If we attempt to comprehend how Black Theology differs from traditional Christian Theology in a theological context it is that its focus is on black experience and its 'gospel' is in the liberation of the black oppressed. This has evolved today to the point that 'praxis' - the act of revolutionary liberation from oppression - has primacy. Traditional Christian Theology certainly offers liberation - focused on a liberation from sin - but it is also universal: "Whoever is thirsty, let him come; and whoever wishes, let him take the free gift of the water of life." (Rev. 22:17) - and "there is neither Jew nor Greek, slave nor free, male nor female" in Christ (Gal. 3:28).

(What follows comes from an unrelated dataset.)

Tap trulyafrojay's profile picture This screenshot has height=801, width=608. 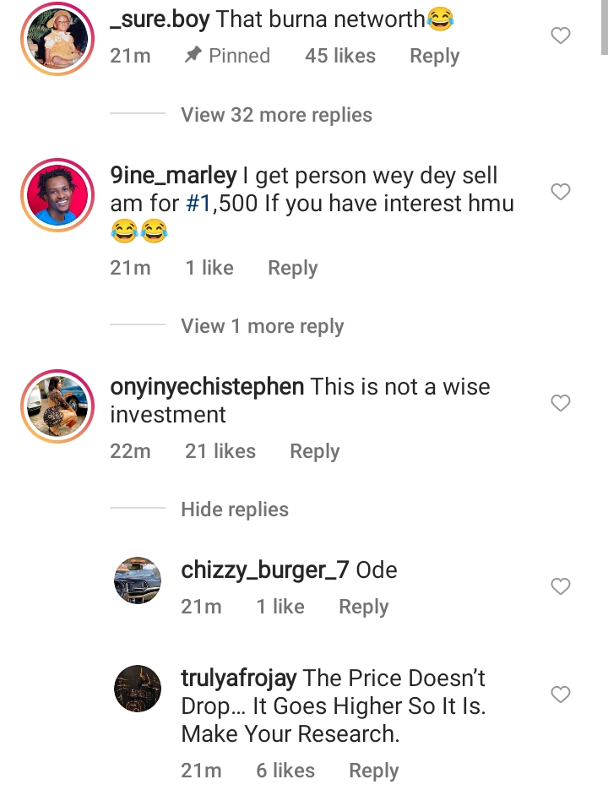click(x=137, y=689)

Given that we live today in a post-Christian society it may be instructive to take a view that considers a political rationale as well. It seems perhaps reasonable to conclude that Black Theology is a mapping of identity politics* onto traditional Christian theology. In this way it can be explained as the engulfing of traditional Christian terminology and meaning with the mission of identity politics - and in this case the identity politics of black Americans. Those interested in the meaning of language as it relates to our culture have visited this kind of expedient adoption.
Given that slavery has been abolished, amendments to the constitution have been made, the Civil Rights movement has been almost universally embraced, legislative acts have been promulgated, broad entitlements have been granted, affirmative action has existed, and we have conducted a long term experiment with enhancing the experience of a large number of groups with political identity, it seems almost strange that Black Theology rhetoric is what it is.
Perhaps it is that the point of view is so entrenched in the focus on oppression as an experience of primacy that any party to it can never move - the act of liberation is perpetually frozen in the experience of self-imposed oppression.
*Identity politics is certainly a laden phrase. It has been significantly elucidated elsewhere. A reasoned reading of almost any definition describes with almost identical language the separable tenets of Black Theology.
Michelle Malkin is one of the few conservative bloggers to examine the roots of Obama's faith. Her referenced post also links to a transcript of the second video clip above as well - so you don't have to take my word for Wright's pedagogical instruction to understand his church's faith from Cone.